What needs to be done: Would you please return the lines of the entries below starting at the line that has "Open the Mail" and ending at the line that has "Uncheck the Hide", both included, exactly as they are?

[Information Boundary: Start]

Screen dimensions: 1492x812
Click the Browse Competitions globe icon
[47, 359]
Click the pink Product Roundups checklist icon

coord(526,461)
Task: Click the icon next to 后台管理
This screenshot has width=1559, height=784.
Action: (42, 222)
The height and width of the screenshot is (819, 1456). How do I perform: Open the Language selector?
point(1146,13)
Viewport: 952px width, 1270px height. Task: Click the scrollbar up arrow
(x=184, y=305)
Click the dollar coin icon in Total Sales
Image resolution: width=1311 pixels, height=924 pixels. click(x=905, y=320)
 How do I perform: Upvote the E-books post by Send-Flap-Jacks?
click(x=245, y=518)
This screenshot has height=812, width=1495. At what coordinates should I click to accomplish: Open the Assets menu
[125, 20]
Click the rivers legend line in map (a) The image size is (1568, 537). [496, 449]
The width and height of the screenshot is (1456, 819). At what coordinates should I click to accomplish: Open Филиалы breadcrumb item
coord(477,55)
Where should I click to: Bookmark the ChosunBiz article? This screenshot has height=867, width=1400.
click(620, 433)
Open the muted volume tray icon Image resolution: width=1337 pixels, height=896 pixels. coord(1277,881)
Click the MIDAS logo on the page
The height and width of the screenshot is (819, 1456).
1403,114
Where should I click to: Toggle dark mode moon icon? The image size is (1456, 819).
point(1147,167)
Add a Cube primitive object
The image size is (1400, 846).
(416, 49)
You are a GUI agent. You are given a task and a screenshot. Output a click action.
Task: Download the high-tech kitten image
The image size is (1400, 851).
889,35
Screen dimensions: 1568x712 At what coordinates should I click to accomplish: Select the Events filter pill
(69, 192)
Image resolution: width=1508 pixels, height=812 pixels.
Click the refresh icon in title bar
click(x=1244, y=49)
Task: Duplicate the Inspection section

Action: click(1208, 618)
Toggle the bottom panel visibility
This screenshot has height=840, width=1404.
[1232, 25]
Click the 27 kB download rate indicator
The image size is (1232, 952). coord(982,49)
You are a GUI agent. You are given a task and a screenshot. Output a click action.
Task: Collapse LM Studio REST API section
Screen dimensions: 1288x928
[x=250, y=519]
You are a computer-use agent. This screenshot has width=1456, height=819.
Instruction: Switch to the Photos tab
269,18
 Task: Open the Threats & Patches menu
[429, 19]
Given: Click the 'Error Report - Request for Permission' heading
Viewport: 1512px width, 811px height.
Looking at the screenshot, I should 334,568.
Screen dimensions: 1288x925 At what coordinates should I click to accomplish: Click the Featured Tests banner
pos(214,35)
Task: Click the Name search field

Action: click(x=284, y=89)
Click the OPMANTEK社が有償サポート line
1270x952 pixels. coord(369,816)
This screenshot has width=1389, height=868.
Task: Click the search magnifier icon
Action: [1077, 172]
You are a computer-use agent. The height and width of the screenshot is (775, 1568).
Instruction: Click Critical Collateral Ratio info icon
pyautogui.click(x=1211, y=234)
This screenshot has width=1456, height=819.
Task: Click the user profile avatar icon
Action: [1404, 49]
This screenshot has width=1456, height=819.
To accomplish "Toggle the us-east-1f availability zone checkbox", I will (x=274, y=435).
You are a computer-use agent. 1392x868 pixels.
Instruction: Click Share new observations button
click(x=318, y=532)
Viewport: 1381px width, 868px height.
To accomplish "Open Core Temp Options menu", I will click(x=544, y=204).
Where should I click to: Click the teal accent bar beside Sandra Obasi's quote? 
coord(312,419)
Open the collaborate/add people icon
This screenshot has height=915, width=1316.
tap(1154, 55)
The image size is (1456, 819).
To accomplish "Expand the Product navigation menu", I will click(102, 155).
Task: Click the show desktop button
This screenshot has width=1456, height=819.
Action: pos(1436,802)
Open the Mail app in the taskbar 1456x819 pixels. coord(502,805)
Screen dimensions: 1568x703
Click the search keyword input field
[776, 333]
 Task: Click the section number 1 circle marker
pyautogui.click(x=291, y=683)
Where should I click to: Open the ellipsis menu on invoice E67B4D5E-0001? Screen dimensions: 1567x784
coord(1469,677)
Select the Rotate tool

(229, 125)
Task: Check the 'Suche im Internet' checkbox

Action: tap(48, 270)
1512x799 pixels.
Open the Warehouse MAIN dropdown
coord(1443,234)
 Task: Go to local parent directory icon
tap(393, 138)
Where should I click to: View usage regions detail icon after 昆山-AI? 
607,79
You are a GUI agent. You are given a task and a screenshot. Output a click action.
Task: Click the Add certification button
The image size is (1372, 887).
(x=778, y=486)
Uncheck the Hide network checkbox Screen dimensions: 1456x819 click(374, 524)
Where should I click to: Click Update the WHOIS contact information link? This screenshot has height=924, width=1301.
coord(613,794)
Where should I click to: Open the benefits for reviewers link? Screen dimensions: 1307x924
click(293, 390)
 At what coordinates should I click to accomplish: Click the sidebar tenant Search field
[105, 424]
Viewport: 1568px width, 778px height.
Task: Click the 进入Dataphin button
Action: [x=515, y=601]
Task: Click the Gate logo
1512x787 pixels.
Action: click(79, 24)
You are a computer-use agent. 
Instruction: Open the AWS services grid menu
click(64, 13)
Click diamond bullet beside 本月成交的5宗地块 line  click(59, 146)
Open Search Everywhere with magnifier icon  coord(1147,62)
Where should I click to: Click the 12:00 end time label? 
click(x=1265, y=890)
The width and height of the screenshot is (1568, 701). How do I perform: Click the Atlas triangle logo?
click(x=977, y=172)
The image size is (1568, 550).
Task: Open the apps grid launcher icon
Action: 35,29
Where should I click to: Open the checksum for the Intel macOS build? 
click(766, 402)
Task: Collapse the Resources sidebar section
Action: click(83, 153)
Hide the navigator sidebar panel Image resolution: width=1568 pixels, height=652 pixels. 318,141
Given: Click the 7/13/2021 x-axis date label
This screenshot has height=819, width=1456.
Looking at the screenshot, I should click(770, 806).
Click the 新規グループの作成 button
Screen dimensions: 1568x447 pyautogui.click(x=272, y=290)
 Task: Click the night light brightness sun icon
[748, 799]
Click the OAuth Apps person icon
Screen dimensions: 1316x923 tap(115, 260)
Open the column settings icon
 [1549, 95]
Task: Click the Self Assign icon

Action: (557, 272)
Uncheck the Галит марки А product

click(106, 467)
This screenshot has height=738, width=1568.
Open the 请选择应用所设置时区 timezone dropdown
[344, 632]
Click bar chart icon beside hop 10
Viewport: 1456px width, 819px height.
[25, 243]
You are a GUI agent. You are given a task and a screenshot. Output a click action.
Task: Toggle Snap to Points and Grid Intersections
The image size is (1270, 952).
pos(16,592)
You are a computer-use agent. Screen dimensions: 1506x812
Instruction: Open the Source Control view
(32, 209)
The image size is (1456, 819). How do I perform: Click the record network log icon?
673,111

[Information Boundary: End]

Output for this task:
Open the Mail app in the taskbar 1456x819 pixels. coord(502,805)
Screen dimensions: 1568x703
Click the search keyword input field
[776, 333]
 Task: Click the section number 1 circle marker
pyautogui.click(x=291, y=683)
Where should I click to: Open the ellipsis menu on invoice E67B4D5E-0001? Screen dimensions: 1567x784
coord(1469,677)
Select the Rotate tool

(229, 125)
Task: Check the 'Suche im Internet' checkbox

Action: tap(48, 270)
1512x799 pixels.
Open the Warehouse MAIN dropdown
coord(1443,234)
 Task: Go to local parent directory icon
tap(393, 138)
Where should I click to: View usage regions detail icon after 昆山-AI? 
607,79
You are a GUI agent. You are given a task and a screenshot. Output a click action.
Task: Click the Add certification button
The image size is (1372, 887).
(x=778, y=486)
Uncheck the Hide network checkbox Screen dimensions: 1456x819 click(374, 524)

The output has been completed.